US anxiety to push decoupling with China in mineral supply chains 'a dangerous signal'
Published: Jun 16, 2022 12:36 AM
rare earth Photo:VCG

rare earth Photo:VCG

Since NATO will adopt a new Strategic Concept for the coming decade at its summit in Madrid later this month, the US is getting increasingly anxious on the issue of critical mineral supply, especially on mineral resources that it heavily relies on China and Russia. Some voices in the US are calling for decoupling with China in relevant fields, and seeking a replacement to ensure US demand due to "the risk of war." 

Chinese analysts said it's reasonable for any country to diversify its supply chains that involve critical resources, but what's behind the US anxiety to push decoupling with China or even use NATO to force other Western countries to decouple with China in many fields of normal economic and sci-tech cooperation is a dangerous signal. Washington is using NATO to prepare for an all-out conflict with its strategic competitors, which could spark World War III.

According to the website of the US State Department on Tuesday, the US and key partner countries have announced the establishment of the Minerals Security Partnership (MSP), an ambitious new initiative to bolster critical mineral supply chains. This announcement was made in Toronto during the Prospectors and Developers Association of Canada convention, the largest mining event in the world.

But this still can't ease US anxiety in the field. The Voice of America quoted Bradley Martin, director of the RAND National Security Supply Chain Institute, in a report published on Wednesday as saying that if the US is at war with China, the US industrial foundation will face challenges when it needs to produce enough ammunition for the military because the US is heavily relying on China on some critical mineral supplies, such as antimony.  

Defense News said in a report on June 9 that antimony is critical to the defense-industrial supply chain and is needed to produce everything from armor-piercing bullets and explosives to nuclear weapons as well as sundry other military equipment, such as night vision goggles, said Defense News.

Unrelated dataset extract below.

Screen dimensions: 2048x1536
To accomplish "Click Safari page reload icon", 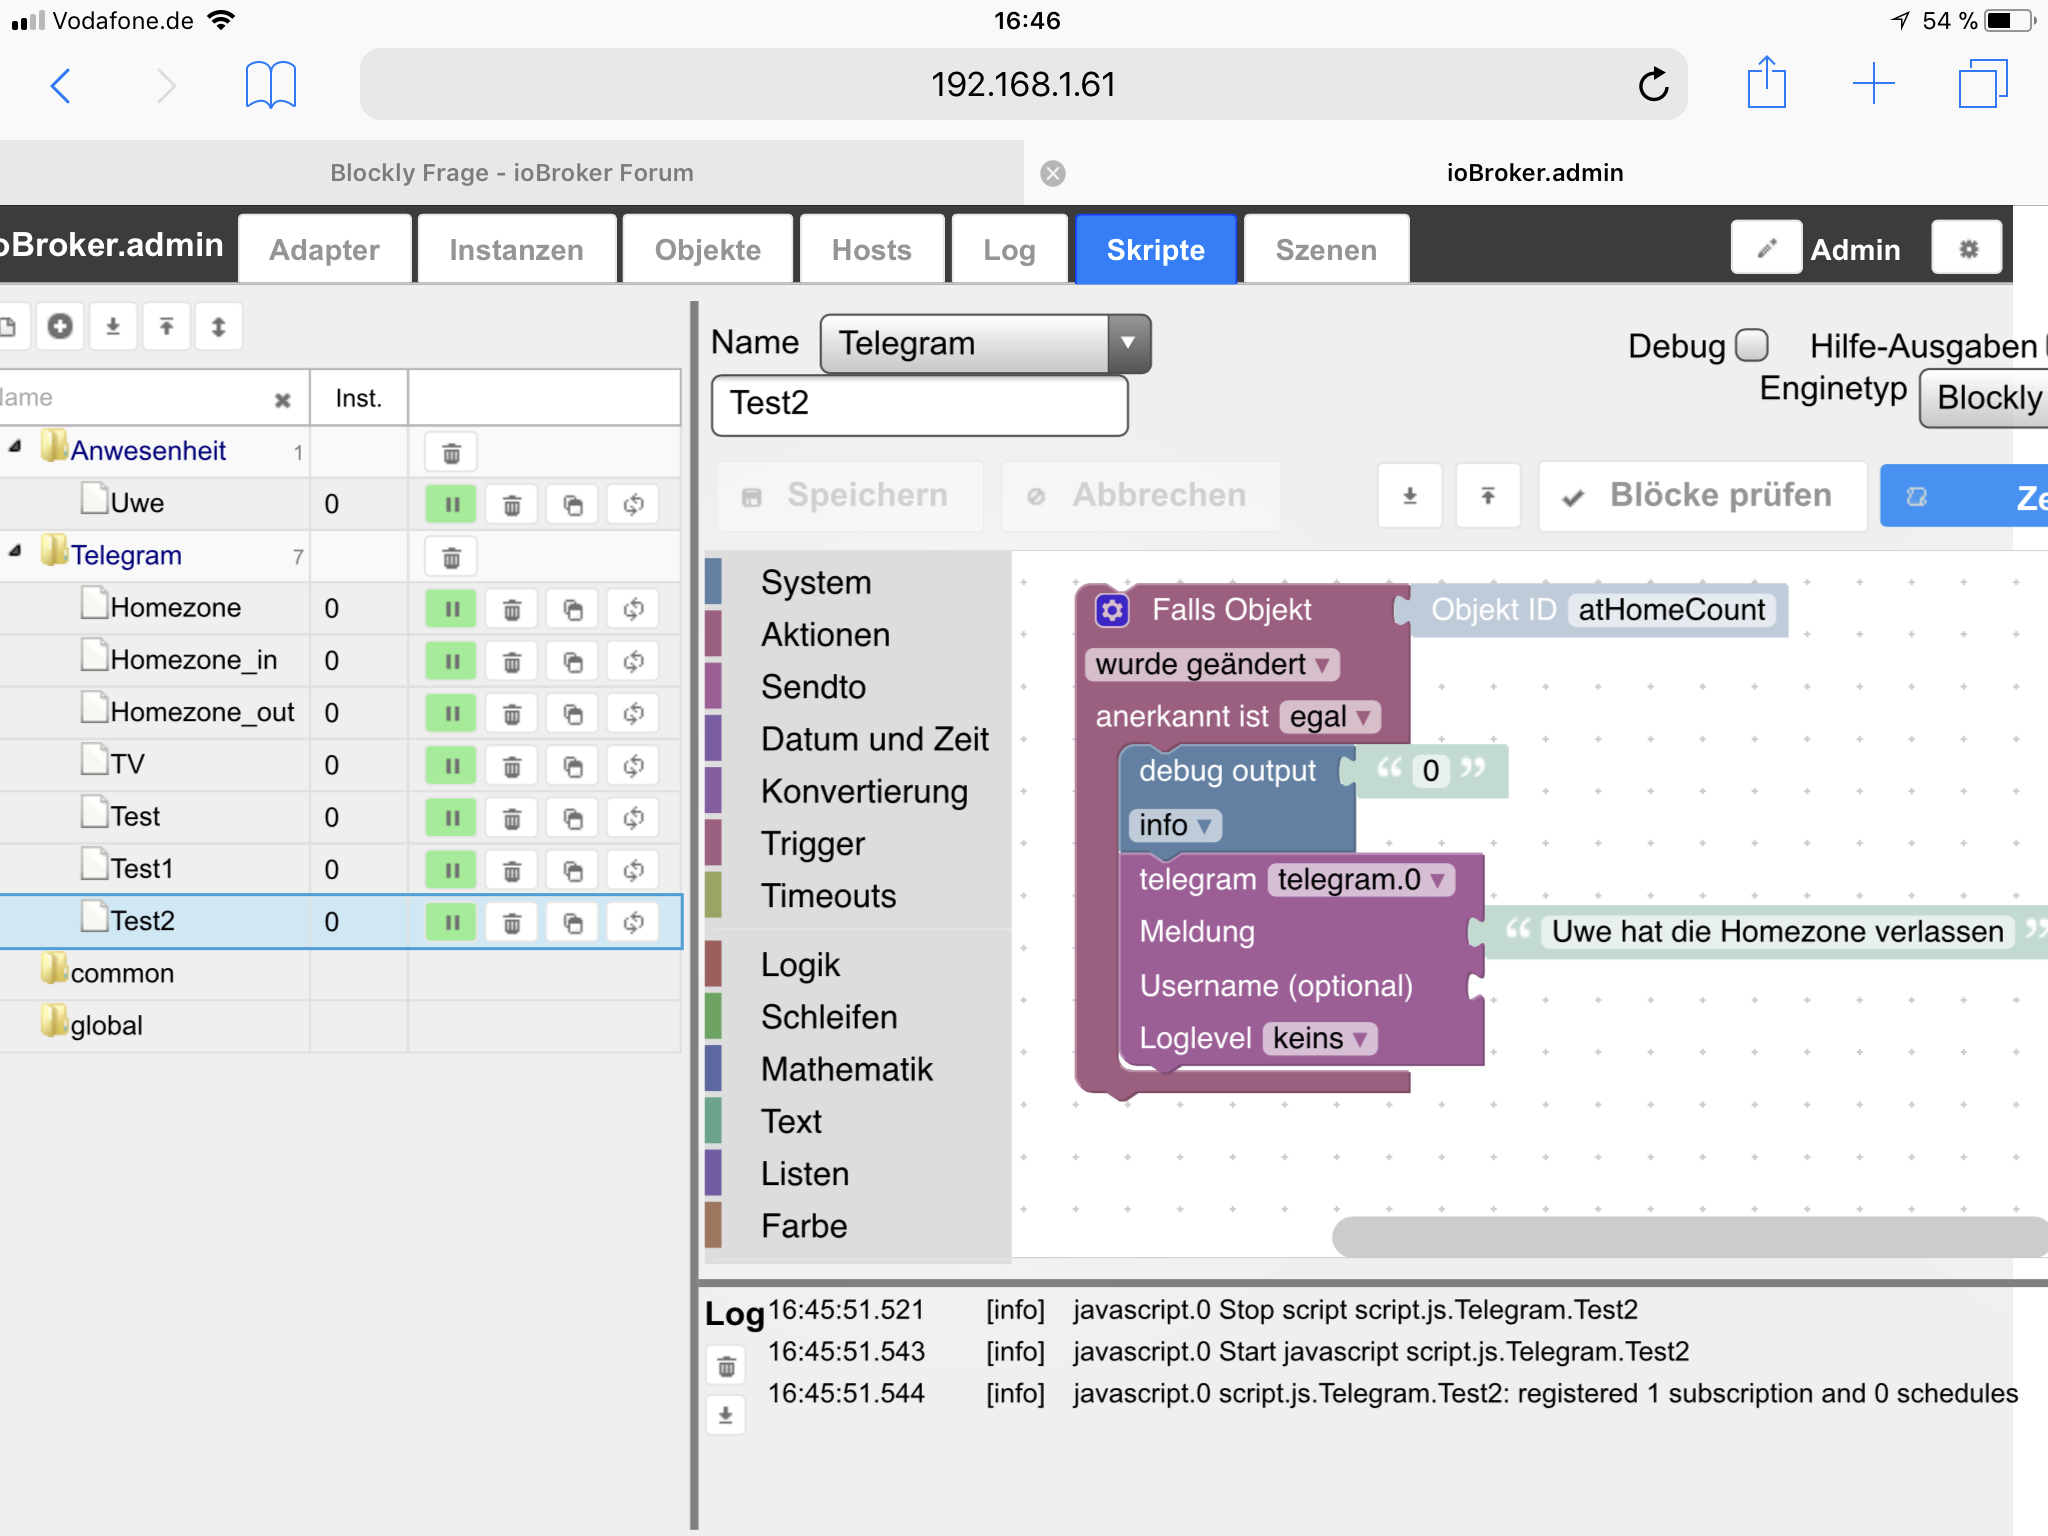I will [1653, 85].
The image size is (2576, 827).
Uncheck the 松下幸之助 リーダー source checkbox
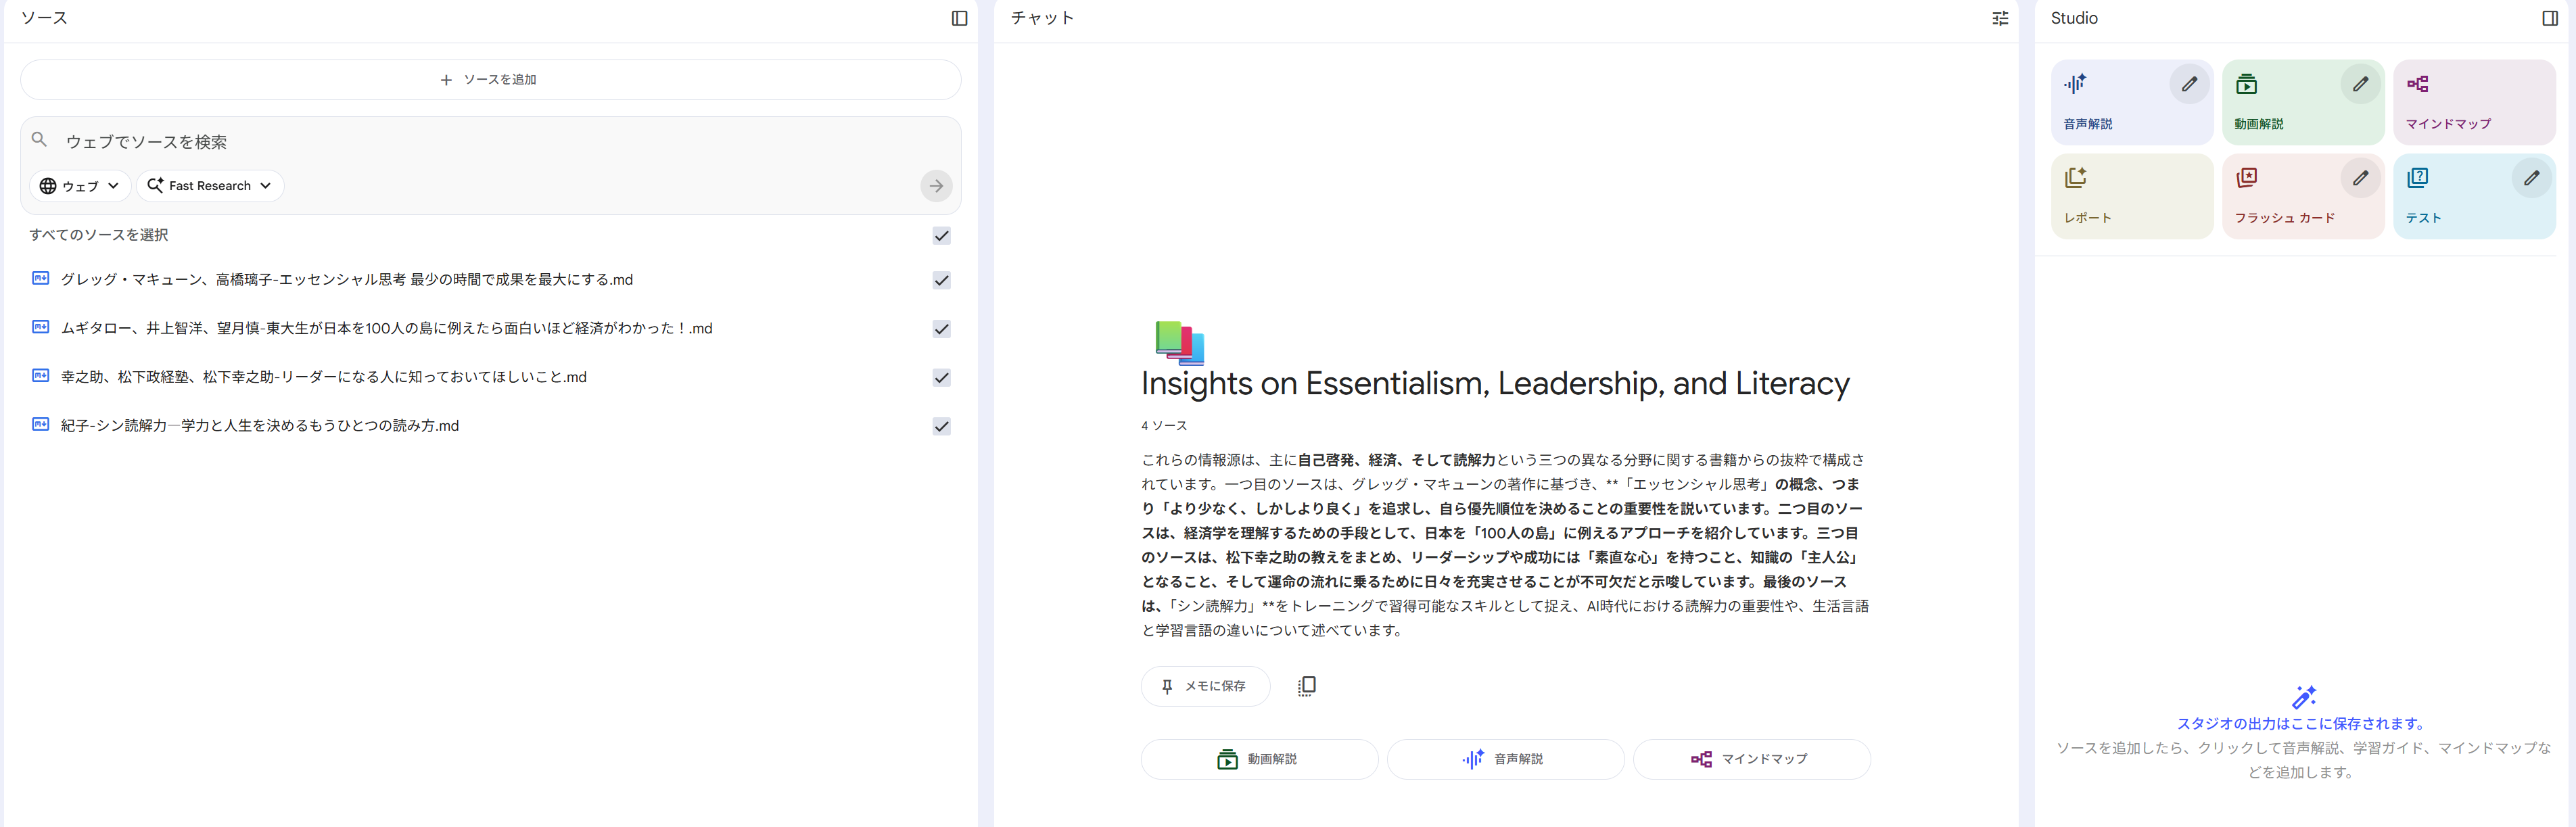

Antimony is now on the front line of recent congressional efforts to shore up the strategic reserve of rare earth minerals, known as the national defense stockpile. The stockpile includes a multitude of other minerals critical to the defense-industrial supply chain such as titanium, tungsten, cobalt and lithium, and lawmakers expect this to become insolvent by fiscal 2025 without corrective action.

The House Armed Services Committee of the US "took its first stab at addressing China's grip on the antimony supply chain in draft legislation it released Wednesday," said Defense News.

Such a move won't have a significant impact on the Chinese industry. Yang Wenhua, an industry analyst with news portal Shanghai Metals Market, told the Global Times on Wednesday that the recent move by the US will not have a substantive impact on  China's rare-earth supply chain, given that most of the rare earth are distributed in Southeast Asian countries and China with the US taking a fairly smaller proportion in  global terms, and that the production line in China has been very mature in terms of purification, cost control and capacity management.

China has advantages in production capacity, technology, equipment, and cost in terms of upstream rare-earth resource mining, midstream smelting and separation, and downstream electrolysis technology, Yang said, which explains why many rare earth abroad are also shipped to China for processing, enrichment and purification.

Fixing ties with China and making joint efforts to strengthen cooperation is less costly than pushing decoupling, and the problem is the US is driven by a problematic strategic mentality, said analysts. 

The acts or calls for pushing decoupling with China just proved that the US is not going to fix ties with China or Russia for the sake of world peace, but will keep its hostile moves to pressure China and Russia to serve its strategic competition that aims to protect its hegemony,, said a Beijing-based expert on international security who asked for anonymity. 

At the NATO summit later this month, the US will likely seek to coordinate the actions of its North Atlantic and "Indo-Pacific" gangs and try to persuade countries to decouple their supply chains from China, said the expert.

"This proves that the US has no confidence to win the competition in a peaceful environment, so it believes that when it forces the Western world to join its decoupling from China and Russia, it could have a chance to win the competition with China," he said.

The VOA's report quoted US experts as saying that the US needs to strengthen their cooperation with Central Asian countries to reduce antimony reliance on China as countries like Tajikistan and Kyrgyzstan are also have significant amounts of antimony mines after China and Russia.

"China, Russia and Central Asian countries should be careful of such intention from the US," because in order to get the strategically important resources, Washington could further meddle in regional political issues to minimize the cost and maximize its gain or the harm on its competitors, as well as relevant countries in the region by creating chaos via measures like color revolutions, said Lü Xiang, an expert on US studies and research fellow at the Chinese Academy of Social Sciences.